The English name of Sharpe’s Longclaw came into being in the 19th century in memory of the British ornithologist Richard Bowdler Sharpe. There are only about 19,000 of these weaver-like birds left, and the bulk of them are in Mt. Elgon slopes, the Uasin Gishu grasslands, the Kinangop Plateau, and Mau Narok. Sharpe’s Longclaw is a very sedentary bird that depends on tussock grasses that grow in clumps or tufts in the dry habitats of high elevations for nesting, feeding, and protection from predators.
A small and fragmented range of Clarke’s weaver is rife in coastal Kenya, north of Kilifi, with the largest sightings in Arabuko-Sokoke Forest and fewer in Dakatcha Woodland. However, the entire area of Woodland and vicinity will change because of plans to establish plantations of Jatropha for biofuel. Clarke’s weaver feeds high up on fruits, beetles, and caterpillars. They occur in noisy and erratic flocks of mixed species birds. This weaver bird is variably absent during the rains when it nests and raises its young elsewhere. Its breeding area is still a mystery.
Tana River Cisticola
Rumor has it that Tana river cisticola is abundant in Somalia, but it is baseless. This small and long-tailed bird is only rampant in the subtropical or tropical moist shrub-land and grasslands of Eastern Kenya. It has a short-pointed beak and a silver coloration with a sound similar to rattling. This cisticola is insectivorous. Its main diet is grasshoppers. Since the bird is considered to be extinct due to the destruction of its habitat, there is not much information available on its life cycle.
The most peculiar feature of the Aberdare cisticola of Kenya is its short almost non-existent neck. This small bird, endemic to Central Kenya, has beautiful feathers streaked with white. It inhabits high grasslands and mountainous areas.
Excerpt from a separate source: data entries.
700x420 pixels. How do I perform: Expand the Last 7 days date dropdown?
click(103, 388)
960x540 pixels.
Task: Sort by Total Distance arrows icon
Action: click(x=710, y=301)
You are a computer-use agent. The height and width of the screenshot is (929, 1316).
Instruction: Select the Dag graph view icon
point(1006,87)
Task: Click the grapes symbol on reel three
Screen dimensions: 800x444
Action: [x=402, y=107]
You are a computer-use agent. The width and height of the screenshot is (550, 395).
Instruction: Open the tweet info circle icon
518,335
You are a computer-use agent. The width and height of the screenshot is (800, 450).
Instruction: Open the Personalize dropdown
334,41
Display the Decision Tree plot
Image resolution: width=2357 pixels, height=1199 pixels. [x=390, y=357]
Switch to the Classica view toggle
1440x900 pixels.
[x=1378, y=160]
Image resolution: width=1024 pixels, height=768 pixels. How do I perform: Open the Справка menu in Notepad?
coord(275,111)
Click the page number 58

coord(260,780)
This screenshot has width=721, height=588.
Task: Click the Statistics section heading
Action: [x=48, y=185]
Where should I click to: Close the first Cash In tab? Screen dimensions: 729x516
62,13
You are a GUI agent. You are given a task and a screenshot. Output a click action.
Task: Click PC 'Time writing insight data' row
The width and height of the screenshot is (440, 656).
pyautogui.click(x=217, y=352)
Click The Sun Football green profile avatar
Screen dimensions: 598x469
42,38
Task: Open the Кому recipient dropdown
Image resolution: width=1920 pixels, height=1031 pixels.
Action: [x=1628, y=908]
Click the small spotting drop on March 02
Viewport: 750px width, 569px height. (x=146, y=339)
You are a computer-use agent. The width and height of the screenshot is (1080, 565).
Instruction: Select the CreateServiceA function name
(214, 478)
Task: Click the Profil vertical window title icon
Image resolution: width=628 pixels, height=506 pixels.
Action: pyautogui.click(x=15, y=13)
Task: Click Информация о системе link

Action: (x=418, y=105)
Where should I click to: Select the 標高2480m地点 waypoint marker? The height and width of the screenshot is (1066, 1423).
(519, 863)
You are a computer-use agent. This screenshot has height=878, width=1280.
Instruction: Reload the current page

The Aberdare cisticola forages the ground for insects and beetles with its sharp claws and strong bill. Although most of the habitats of this bird have legal protection, it is listed as endangered due to habitat loss to agriculture and livestock production.
Discovered in 1965, the Sokoke owl is primarily pervasive in the Arabuko-Sokoke forest of coastal Kenya, occurring in dark brown or grey-brown plumage. The face is light rufous, with whitish and buffy eyebrows. The large eyes provide excellent eyesight for hunting for prey at night. This owl has a soft call, which it repeats ten times a minute, most frequently heard just before dawn or after dusk.
The best time to spot one of the endemic birds of Kenya is from October to April. They are also a regular feature while on a standard safari in the game parks of Kenya. But unlike a standard game drive, a birding safari is done at one’s own pace allowing for the time needed for a detailed study of the birds nearby. A birding safari includes parks like Lake Baringo, Kakamega, Lake Naivasha, Lake Nakuru and Meru. During such expedition, the guides cater for a structure where the behavioral patterns of the birds can be watched and observed with minimal interruptions.